Quote each of the entries below in full, keeping every line unchanged and in the same order.
#### Exercise data ####
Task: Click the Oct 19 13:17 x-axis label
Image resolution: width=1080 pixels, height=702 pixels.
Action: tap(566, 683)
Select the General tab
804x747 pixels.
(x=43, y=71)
####
Output for this task »
Task: Click the Oct 19 13:17 x-axis label
Image resolution: width=1080 pixels, height=702 pixels.
Action: tap(566, 683)
Select the General tab
804x747 pixels.
(x=43, y=71)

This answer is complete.